08:37PM EDT - Intel's Xe talk, by David Blythe

08:37PM EDT - David did the Intel Architecture Xe talk

08:38PM EDT - Going forward in architecture than previously covered by integrated GPU

08:38PM EDT - Moving from Gen to Xe -> exascale for everyone

08:38PM EDT - Goals: increase SIMD lanes from 10s to 1000s

08:38PM EDT - Add new capabilities - matrix tensors, ray tracing, virtualization, etc

08:38PM EDT - Also PPA improvements

08:39PM EDT - Required a lot of new design over Gen11

08:39PM EDT - Xe will scale from LP to HPG, HP, HPC

08:39PM EDT - Optimized for different market requirements

08:40PM EDT - Going beyond just adding execution units - but optimizing each segment with individual requirements

08:40PM EDT - Such as ray tracing, media, FP64 etc

08:40PM EDT - LP is integrated and entry

08:40PM EDT - HPG is Mid-range and Enthusiast

08:40PM EDT - HP is Datacenter and AI

08:40PM EDT - HPC is exascale

08:41PM EDT - There is a high-level Xe architecture

08:41PM EDT - 3D/Compute slice, media slice, memory fabric

08:41PM EDT - Each slice has sub-slices

08:41PM EDT - programmable shaders

08:41PM EDT - (Each compute slice is 96 EUs)

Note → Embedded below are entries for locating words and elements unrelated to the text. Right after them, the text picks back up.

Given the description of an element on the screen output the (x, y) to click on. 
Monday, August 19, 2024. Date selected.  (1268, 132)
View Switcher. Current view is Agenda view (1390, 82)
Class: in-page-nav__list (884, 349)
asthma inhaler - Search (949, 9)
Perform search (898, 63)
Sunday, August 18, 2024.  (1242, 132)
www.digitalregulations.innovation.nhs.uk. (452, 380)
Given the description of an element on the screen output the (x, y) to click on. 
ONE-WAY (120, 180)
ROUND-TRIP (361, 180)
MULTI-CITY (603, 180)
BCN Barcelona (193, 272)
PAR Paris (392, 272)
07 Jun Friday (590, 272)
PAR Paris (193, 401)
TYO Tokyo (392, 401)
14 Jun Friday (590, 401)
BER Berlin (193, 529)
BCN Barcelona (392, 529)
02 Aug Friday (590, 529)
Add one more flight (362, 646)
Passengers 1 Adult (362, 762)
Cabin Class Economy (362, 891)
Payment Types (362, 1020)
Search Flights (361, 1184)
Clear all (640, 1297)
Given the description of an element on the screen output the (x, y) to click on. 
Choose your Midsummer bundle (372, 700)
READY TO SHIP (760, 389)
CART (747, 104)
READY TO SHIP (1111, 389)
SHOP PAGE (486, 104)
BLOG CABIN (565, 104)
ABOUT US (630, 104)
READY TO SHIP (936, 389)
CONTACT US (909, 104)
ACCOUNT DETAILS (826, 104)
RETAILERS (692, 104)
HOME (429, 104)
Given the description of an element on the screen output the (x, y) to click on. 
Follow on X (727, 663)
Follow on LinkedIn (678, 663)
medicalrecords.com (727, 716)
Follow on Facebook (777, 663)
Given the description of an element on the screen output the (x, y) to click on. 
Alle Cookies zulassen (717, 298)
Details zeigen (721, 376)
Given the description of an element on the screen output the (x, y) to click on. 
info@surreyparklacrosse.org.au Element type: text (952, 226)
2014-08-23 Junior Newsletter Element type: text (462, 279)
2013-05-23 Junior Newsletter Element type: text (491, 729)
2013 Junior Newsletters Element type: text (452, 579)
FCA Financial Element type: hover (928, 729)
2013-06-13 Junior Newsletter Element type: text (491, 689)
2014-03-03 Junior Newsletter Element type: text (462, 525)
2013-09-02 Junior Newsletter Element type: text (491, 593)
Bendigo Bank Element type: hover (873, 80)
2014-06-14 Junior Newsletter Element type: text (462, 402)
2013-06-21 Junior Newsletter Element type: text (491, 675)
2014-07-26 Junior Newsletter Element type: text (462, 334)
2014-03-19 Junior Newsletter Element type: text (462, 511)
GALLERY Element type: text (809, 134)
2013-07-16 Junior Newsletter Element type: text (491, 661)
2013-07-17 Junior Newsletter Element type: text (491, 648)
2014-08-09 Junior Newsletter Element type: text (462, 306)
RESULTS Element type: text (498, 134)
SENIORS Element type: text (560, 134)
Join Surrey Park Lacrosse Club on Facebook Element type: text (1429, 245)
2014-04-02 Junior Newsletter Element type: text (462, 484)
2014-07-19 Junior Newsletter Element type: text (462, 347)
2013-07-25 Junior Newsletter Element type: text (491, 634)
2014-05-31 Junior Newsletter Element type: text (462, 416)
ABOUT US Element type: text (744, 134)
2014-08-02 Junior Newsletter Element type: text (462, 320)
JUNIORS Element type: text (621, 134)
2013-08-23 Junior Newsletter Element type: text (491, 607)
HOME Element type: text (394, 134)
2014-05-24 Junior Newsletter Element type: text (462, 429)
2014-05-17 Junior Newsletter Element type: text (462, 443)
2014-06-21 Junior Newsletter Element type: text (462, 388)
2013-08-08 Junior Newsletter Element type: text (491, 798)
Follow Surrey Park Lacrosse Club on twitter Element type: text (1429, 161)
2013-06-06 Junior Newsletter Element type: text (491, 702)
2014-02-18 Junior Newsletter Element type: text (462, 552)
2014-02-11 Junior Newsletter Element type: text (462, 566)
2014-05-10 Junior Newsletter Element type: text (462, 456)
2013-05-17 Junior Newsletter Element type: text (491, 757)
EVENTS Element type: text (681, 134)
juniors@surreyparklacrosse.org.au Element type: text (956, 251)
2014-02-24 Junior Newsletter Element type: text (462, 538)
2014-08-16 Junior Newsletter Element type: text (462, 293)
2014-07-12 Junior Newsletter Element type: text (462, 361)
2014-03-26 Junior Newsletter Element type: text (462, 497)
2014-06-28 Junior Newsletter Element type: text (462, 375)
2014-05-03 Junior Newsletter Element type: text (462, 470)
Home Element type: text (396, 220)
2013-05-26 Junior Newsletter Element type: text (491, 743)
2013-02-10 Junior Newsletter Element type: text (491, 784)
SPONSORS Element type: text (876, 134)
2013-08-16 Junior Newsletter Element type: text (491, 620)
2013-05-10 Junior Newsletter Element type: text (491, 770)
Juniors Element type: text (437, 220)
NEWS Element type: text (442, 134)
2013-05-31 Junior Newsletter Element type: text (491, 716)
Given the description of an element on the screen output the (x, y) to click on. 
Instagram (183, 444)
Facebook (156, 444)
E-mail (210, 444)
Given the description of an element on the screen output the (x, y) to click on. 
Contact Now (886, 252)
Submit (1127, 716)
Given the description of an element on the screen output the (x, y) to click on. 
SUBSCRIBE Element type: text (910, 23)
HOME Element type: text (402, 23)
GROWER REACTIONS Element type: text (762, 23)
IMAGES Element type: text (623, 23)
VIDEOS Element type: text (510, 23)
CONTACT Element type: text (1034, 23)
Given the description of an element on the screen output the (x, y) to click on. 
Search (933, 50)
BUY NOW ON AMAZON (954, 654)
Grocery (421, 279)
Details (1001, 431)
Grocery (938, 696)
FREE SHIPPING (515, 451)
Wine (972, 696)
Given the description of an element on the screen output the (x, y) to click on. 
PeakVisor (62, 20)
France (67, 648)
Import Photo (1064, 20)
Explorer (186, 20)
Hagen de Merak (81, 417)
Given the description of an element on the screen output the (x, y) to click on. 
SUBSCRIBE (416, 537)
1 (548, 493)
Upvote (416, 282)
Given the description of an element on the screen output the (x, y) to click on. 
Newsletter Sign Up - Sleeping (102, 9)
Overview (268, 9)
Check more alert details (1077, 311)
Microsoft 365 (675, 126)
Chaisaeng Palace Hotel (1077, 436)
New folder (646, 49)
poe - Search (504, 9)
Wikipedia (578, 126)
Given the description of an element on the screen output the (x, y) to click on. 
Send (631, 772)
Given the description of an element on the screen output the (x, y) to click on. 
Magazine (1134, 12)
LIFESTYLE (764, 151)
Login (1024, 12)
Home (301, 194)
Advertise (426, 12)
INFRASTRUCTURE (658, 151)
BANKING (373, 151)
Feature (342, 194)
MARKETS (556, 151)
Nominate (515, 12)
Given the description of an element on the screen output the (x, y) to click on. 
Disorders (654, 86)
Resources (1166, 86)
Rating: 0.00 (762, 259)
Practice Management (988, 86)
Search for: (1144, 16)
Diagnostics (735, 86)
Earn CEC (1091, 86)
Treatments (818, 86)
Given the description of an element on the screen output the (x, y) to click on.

08:42PM EDT - Geometry has moved inside the slice and now distributed

08:42PM EDT - Slice size is adjustable

08:42PM EDT - Sub-slice has 16 EUs

08:42PM EDT - Fixed function units (optional based on segment)

08:42PM EDT - 16 EUs = 128 SIMD lanes

08:43PM EDT - hardware blocks for ray tracing

08:43PM EDT - XeHPG that uses Ray Tracing in the lab today

08:43PM EDT - L1 scratch pad

08:43PM EDT - Xe Execution Unit

08:44PM EDT - 8 INT/FP ports, 2 complex math

08:44PM EDT - Media processing can be scaled as well with media slices

08:44PM EDT - de-noise, de-interlace, tone mapping is all here

08:45PM EDT - can distribute a stream across mutiple slices

08:45PM EDT - Xe Memory Fabric

08:45PM EDT - L3 and Rambo cache

08:45PM EDT - Lots of optional stuff here

08:46PM EDT - Allows scaling to 1000 of EUs

08:46PM EDT - Requires multiple dies

08:46PM EDT - Low level tile disaggregation

08:47PM EDT - Mutliple tiles work as separate GPUs or a single GPU

08:47PM EDT - EMIB does XeMF

08:47PM EDT - Xe Link enables XeMF from GPU-to-GPU

08:48PM EDT - XeHP with HBM2e

08:48PM EDT - XeLP is low power optimized

08:48PM EDT - Tiger Lake, SG1, and DG1 will all be XeLP

08:49PM EDT - Tiger Lake goal was to increase perf 2x in graphics

08:49PM EDT - 1.5x larger GPU EUs with scaled assets

08:49PM EDT - 96 EUs, 1536 32-bit ops/clock

08:50PM EDT - Frequency is also 1.5x

08:51PM EDT - Tiger Lake Xe has greater dynamic range

08:51PM EDT - software score boarding per EU

08:52PM EDT - Pairs of EUs run in lockstep due to shared thread control

08:52PM EDT - 2xINT16 and INT32 rates, fast INT8 dot-product that accumulates into one INT32 result

08:52PM EDT - Each subslice has one L1, and up to 16 MB L3

08:54PM EDT - AV1 support

08:54PM EDT - XeHP parts in the lab

08:55PM EDT - XeHP up to 4 tiles

08:55PM EDT - 1 tile can to 10.6 GFLOP FP32

08:56PM EDT - 2 tile can to 21161 GFLOP FP32

08:56PM EDT - 4-tile can do ~42k GFLOP FP32

08:56PM EDT - Shows XeHP can scale

08:57PM EDT - Xe will spread across different nodes and manufacturing

08:58PM EDT - Q&A time

08:58PM EDT - Q: Xe Matrix via AMX? A: There will be an API, disclosed later

08:58PM EDT - Q: Open source driver code? A: Yes, for integrated and discrete

08:59PM EDT - Q: Why 1 RT unit per 16 EUs A: That seemed like the proper scalability. RT throughput can be modulated too - it isn't just a fixed size thing. No details at this time.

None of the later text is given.